Kobe kept the league's glamour franchise in the spotlight. That meant not only sellouts at Staples Center and a gigantic local TV rights deal for the Lakers, it meant tickets sold in every arena the Lakers visited and jerseys sold around the globe.

"Our exposure worldwide, the TV deals and the marketing ..." Lakers general manager Mitch Kupchak said, attempting to frame Kobe's impact. "I can't say you can pin it all on Kobe, but certainly when we go from city to city, every building we go into there are three or four thousand Lakers fans there with No. 24 jerseys on, even in the arenas where we're most hated. And to me, he's a universal sports celebrity. Really transcends athletics. How do you quantify that kind of success and how do you relate that to the success of the NBA? I think it goes hand in hand."

You can't look at the financial health of the league, the exorbitant franchise valuations and national TV rights fees without acknowledging the role Kobe played in it. You can't see the stars of today, even the ones who have surpassed Kobe and expanded the possibilities of greatness, and not acknowledge the distance marker he represented on their journey.
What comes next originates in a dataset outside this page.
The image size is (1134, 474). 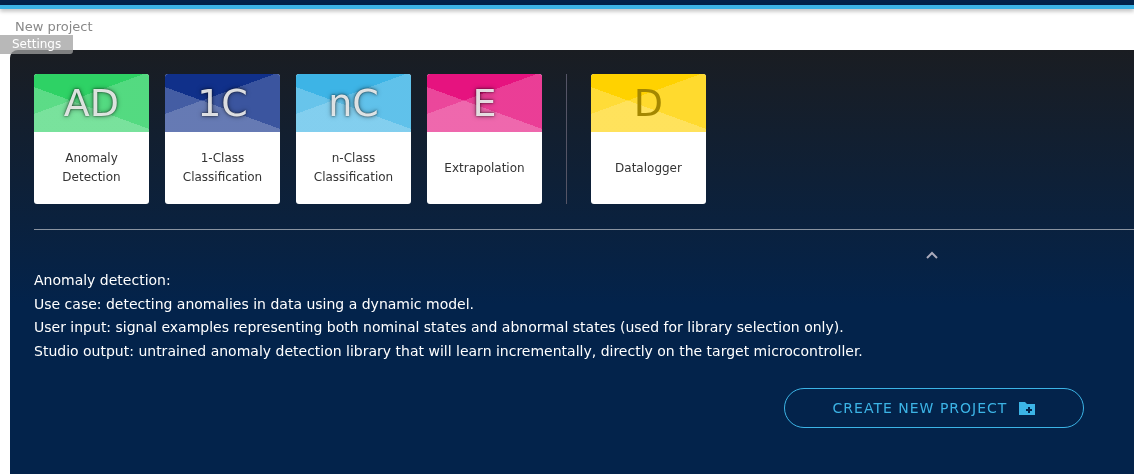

As Kobe's own NBA journey comes to an end, he values process more than results. He referenced the beauty of these ugly last days, because the noticeable drop-off in his skills means he hit great heights in the first place. He enjoys simply being in the conversation with Magic Johnson and Kareem Abdul-Jabbar, even if he isn't universally proclaimed the Greatest Laker ahead of them.

He might not have their place. He knows he had his time.